# Aeropress explosion!



## andyt23 (Nov 24, 2013)

Making a coffee this afternoon, I happened to pick a mug which was a snug fit for the aeropress. "nice fit" I thought...

I had to wiggle and... twist (I know, duh) it a bit to take it out mid press and see how I was doing - and in doing so unwittingly loosening it...

I replaced it and resumed my pressing and it suddenly gave way in an catastrophic and awesome (and a bit hot) fashion and covered EVERYTHING in coffee.

The bench, the mug, the plates, the cupboards, the floor, the bread, in the drawers. And my toast was erm, ruined.

You'd think I was making a gallon of the stuff.

In my panic, I'm afraid I tidied up rather than having the presence of mind to get a photo, it would have been hilarious to post it, but you'll have to take my word for it. It was quite an awesome sight to behold.

So, apart from being a word of warning against using snug-fitting mugs with aeropress - has anyone got any photos of coffee related disasters to post?

And I'll always be grateful that coffee isn't sticky!


----------



## aaronb (Nov 16, 2012)

I think every aeropress owner has a story or 2 about aeropress explosions!

hazard of the aeropress, I'm afraid!


----------



## RagingMammoth (Sep 21, 2013)

Yeah, I've done the same. REALLY annoying.

Especially when you where looking forward to it/ in a rush.


----------



## Kyle548 (Jan 24, 2013)

At least you didnt scold yourself, like *someone*.


----------



## MWJB (Feb 28, 2012)

A brew stand can be useful to save on exploding cups/mugs...and subsequent clear up.


----------



## Yes Row (Jan 23, 2013)

I did exactly the same thing this week in Turkey, whilst on holiday and have quite a bad scald!
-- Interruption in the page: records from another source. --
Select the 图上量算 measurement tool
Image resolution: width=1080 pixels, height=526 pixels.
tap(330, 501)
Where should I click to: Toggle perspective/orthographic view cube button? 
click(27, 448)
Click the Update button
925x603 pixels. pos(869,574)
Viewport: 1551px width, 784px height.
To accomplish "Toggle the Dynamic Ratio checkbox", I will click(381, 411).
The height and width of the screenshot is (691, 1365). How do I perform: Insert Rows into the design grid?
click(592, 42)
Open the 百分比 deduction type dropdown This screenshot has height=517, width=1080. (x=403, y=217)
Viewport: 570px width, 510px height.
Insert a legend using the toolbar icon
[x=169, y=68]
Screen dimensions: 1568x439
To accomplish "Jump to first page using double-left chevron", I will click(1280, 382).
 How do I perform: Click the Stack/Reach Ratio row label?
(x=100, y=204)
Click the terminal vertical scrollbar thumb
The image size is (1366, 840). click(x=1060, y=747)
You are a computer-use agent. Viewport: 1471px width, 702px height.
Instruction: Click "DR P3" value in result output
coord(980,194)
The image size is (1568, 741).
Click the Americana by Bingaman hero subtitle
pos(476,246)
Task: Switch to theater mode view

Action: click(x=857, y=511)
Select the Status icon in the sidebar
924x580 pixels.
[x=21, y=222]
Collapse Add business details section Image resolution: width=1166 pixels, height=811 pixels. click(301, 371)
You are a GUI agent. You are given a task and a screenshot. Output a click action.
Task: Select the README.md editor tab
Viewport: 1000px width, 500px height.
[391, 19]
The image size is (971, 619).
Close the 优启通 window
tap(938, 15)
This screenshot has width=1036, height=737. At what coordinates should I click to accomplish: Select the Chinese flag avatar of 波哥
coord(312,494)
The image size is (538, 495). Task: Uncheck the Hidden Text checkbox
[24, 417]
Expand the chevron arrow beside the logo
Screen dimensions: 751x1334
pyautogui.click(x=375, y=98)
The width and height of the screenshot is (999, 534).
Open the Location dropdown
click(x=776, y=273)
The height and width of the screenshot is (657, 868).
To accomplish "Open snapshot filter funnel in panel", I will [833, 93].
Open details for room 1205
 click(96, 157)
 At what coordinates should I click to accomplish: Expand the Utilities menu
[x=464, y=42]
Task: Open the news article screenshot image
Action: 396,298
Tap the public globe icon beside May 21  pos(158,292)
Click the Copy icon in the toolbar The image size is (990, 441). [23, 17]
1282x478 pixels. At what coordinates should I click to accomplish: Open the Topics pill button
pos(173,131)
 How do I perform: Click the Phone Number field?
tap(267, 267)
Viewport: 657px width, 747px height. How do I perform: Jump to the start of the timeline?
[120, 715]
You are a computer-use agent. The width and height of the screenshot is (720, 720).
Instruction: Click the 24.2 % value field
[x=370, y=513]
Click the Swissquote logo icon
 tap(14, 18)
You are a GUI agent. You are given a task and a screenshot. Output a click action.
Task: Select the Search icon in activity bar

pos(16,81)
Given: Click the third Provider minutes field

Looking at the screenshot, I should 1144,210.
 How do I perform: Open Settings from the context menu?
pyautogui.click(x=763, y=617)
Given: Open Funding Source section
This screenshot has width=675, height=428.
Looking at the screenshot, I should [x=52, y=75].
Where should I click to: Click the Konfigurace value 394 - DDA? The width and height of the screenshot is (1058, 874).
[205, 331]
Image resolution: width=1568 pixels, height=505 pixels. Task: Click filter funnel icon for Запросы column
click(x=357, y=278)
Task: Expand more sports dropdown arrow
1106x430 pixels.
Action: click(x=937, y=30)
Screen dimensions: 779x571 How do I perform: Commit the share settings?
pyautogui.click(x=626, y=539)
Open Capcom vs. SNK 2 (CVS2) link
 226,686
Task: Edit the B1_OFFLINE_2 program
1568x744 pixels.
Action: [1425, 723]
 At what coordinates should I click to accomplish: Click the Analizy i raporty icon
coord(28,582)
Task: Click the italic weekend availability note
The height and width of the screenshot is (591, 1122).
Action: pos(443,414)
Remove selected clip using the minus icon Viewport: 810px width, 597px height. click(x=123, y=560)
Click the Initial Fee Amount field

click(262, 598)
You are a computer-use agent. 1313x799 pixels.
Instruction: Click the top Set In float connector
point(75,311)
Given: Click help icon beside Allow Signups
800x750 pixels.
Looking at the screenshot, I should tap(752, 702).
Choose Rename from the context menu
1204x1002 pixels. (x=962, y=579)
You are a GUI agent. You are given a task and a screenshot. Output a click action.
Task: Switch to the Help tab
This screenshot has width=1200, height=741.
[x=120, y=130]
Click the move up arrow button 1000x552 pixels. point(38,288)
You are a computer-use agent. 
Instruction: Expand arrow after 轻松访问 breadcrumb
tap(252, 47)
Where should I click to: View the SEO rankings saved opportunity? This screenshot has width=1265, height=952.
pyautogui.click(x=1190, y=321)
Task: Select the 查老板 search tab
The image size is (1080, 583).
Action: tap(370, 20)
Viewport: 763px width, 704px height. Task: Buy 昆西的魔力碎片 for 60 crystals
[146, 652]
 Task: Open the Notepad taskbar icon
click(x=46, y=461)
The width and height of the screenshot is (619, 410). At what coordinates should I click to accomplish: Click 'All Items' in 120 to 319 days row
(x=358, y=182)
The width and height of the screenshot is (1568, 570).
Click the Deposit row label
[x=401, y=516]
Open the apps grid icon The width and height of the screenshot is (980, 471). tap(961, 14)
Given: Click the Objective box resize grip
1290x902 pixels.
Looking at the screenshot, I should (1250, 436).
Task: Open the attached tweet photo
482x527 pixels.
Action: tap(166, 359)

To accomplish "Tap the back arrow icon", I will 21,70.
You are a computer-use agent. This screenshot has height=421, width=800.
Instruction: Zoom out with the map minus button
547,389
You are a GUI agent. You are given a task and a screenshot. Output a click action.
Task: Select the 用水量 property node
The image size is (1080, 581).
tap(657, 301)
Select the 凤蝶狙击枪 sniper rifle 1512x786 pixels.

We seem to be a growing club!


----------



## Yes Row (Jan 23, 2013)

To top that off when I had cleared up the hotel room and ran my hand under cold water for 15 mins, I started again grinding beans and having another go. This time inverted. Went to put the filter on and realised I had put the thing together the wrong way round!!!! I threw it away and had a beer instead


----------



## aaronb (Nov 16, 2012)

Yes Row said:


> I threw it away and had a beer instead


best plan, especially as you were on holiday!


----------



## Yes Row (Jan 23, 2013)

It was 11am so little before beer O'clock. Even for me normally


----------



## Obnic (Jan 14, 2014)

~( 8^( |) doh!


----------



## sambinstead (Jan 20, 2013)

Similar story, was plunging into a cup that was a little snug for the cap. Except it wasn't the aeropress that came to pieces.


----------